One: you have to have at least one person whose job it is to monitor Facebook and do the posting. That person should be able to speak with the voice of your business, and sound like the business’ personality. It is good to have a primary and a secondary person responsible because monitoring the site is time-consuming and people will need some relief from it every now and again!
Two: you have to determine how Facebook fits into your overall marketing strategy. Are you attempting to gain new customers? Do you want to build loyalty to retain and engage your current customers? Are you celebrating something special that you want to talk about it? Determine what result you want out of your activity on Facebook before you begin to post and track the results you are seeing.
Three: Encourage sharing even more than “liking.” As I was writing this today, a good article and infographic was released on marketingprofs.com that emphasizes the importance of getting your audience to share your Facebook content with their friends and others in their community. According to the article by Veronica Maria Jarski, there are 14 ways to boost your content’s visibility and viral sharing:
1) Be consistent
2) Time it right
3) Use eye-catching images
4) Keep it short
5) Be relevant
6) Use your authentic voice
7) Include a call to action
8) Be creative with Apps
9) Have a sense of urgency
10) Offer value
11) Be entertaining
12) Be educational
13) Make a list
14) Be seasonable
The entire infographic and posting can be found here: http://www.marketingprofs.com/chirp/2013/10326/how-to-get-more-facebook-shares-infographic?adref=nlt031813
Four: Have some fun with it. Facebook is a place to lighten up and not be a drag or too serious. You can find fun and humor in almost any business, and your business can interact in a lighter way on Facebook than it will on LinkedIn or even on your web site.

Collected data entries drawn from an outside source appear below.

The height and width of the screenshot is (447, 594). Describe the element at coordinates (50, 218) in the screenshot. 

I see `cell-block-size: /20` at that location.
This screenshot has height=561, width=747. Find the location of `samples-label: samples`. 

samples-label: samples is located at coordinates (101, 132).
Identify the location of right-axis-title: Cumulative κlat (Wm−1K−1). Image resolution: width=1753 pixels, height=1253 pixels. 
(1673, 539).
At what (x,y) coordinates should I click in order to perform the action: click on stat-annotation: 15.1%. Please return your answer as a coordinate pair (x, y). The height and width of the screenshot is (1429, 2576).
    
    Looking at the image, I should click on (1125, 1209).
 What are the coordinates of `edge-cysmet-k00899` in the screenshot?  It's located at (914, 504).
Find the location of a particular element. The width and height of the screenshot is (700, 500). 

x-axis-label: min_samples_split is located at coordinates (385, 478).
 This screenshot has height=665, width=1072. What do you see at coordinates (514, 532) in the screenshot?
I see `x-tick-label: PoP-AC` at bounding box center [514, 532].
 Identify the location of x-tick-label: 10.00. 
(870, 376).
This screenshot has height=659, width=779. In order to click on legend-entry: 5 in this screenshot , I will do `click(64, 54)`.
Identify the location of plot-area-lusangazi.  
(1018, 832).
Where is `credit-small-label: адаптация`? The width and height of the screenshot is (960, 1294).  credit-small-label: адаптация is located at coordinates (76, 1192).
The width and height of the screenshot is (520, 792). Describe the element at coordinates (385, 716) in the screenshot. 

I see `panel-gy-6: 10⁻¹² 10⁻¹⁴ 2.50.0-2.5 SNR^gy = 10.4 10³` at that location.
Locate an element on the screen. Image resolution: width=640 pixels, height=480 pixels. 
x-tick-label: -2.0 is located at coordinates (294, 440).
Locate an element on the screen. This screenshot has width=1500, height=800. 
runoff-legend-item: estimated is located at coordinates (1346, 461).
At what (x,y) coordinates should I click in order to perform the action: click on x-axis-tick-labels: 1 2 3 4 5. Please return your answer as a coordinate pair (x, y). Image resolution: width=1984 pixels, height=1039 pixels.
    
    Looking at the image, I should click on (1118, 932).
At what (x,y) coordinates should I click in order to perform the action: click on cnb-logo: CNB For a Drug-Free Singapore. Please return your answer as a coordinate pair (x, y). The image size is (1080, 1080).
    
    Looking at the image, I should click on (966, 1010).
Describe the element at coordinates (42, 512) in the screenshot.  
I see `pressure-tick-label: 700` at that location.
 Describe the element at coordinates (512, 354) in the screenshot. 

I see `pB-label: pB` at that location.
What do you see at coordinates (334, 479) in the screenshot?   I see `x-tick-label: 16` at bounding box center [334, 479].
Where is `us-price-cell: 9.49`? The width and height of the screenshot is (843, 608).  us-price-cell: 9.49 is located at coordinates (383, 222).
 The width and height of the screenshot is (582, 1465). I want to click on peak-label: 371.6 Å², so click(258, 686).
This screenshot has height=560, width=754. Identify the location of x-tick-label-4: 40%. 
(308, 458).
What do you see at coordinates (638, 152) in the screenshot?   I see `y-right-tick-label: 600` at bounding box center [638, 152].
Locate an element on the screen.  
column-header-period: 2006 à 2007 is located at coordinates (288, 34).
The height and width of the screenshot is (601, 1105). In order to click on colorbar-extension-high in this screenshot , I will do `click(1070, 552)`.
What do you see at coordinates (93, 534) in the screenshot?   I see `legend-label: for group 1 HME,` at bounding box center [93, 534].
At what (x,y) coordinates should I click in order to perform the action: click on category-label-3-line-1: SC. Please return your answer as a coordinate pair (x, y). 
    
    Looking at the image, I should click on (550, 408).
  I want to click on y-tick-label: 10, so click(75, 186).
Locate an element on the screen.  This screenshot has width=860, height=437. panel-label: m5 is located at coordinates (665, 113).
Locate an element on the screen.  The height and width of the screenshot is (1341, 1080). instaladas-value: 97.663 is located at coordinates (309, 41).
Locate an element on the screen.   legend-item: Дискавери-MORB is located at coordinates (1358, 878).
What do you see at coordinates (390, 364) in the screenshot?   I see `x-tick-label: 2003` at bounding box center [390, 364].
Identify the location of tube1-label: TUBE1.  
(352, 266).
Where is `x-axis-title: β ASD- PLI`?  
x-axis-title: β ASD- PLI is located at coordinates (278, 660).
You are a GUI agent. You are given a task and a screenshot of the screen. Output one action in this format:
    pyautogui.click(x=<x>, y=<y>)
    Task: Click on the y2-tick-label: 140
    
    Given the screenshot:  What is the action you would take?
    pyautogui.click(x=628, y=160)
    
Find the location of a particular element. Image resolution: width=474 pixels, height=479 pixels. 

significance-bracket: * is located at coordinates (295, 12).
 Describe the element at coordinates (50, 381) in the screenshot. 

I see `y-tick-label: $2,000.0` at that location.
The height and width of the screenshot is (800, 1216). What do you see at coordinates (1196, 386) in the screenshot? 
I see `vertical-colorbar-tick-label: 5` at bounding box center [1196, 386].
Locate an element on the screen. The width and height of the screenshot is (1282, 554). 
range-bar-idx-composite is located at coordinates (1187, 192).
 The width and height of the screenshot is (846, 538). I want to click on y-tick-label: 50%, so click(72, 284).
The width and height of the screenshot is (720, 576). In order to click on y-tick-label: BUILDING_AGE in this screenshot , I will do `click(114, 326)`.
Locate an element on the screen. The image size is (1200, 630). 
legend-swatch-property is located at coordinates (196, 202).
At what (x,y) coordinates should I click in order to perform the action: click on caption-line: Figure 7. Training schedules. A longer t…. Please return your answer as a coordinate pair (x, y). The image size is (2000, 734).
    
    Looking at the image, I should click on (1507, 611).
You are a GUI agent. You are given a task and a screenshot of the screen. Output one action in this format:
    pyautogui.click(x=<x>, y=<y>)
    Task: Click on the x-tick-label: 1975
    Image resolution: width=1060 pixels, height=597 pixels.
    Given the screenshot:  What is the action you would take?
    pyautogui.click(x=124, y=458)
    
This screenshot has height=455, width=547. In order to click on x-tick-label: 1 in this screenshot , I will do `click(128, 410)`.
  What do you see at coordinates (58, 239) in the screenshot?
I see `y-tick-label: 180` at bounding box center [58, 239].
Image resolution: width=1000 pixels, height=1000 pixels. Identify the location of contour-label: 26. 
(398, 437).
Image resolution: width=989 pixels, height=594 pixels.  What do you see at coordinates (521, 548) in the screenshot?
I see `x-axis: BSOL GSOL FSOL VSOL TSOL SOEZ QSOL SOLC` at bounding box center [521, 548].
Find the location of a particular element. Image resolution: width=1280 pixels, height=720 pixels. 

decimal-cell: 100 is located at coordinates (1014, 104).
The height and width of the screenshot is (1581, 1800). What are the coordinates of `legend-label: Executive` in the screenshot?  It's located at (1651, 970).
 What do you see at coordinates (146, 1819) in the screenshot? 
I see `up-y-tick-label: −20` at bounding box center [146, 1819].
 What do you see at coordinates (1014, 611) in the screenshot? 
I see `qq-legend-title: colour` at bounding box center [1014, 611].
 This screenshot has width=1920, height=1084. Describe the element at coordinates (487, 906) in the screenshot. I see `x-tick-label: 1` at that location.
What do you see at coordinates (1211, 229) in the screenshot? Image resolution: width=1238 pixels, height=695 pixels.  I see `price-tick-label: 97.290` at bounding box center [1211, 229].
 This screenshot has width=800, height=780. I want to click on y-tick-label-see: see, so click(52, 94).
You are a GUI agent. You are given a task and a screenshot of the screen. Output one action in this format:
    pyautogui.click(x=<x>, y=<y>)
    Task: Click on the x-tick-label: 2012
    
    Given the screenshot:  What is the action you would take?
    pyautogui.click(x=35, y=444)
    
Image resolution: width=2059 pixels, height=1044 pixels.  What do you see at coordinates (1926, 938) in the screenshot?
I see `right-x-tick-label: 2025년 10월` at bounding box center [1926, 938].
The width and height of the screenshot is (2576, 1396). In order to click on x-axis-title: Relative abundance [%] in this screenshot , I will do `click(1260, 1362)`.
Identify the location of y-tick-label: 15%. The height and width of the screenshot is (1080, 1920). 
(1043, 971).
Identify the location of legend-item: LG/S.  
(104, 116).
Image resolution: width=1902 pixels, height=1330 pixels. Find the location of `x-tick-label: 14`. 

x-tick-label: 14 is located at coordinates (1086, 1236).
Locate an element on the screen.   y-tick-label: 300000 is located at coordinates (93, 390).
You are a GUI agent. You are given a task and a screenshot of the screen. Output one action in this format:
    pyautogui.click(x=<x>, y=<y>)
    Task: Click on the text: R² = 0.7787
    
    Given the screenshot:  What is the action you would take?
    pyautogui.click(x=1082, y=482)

I have seen the power of Facebook’s engagement first-hand with the work I have done with local Chicago businesses. The content on the Facebook page needs to be dynamic and your company needs to respond to questions and ideas quickly. If an unhappy customer decides that Facebook is where he will vent his anger, acknowledge the problem online and then engage with the customer privately if you can. The authenticity of your response and how to manage the unhappy customers will tell as much about you on Facebook as those experiences tell about you offline. Ignore them at your peril. Pictures are critical and remain an important way to get attention and retain people’s interest. The same suggestions I have given about images in general apply to Facebook: use bigger images, use images of people and action, and regularly update and refresh your images. Remember to monitor what your competitors are doing on Facebook as well as other brands or companies you admire. You can learn a lot about what to do – and not do – from your observations. This is your community so learn about it as you would your community in real life.
So, Facebook is fundamental today, but it should tie to your overall marketing plan and not be done in isolation. And in some ways it is also frivolous if you use the definition of being playful and light-hearted. Keep the content dynamic, respond to and engage with your customers, and use lots of good images. Stay true to your business’ messages and personality, encourage sharing, and you will see the engagement with your customers rise.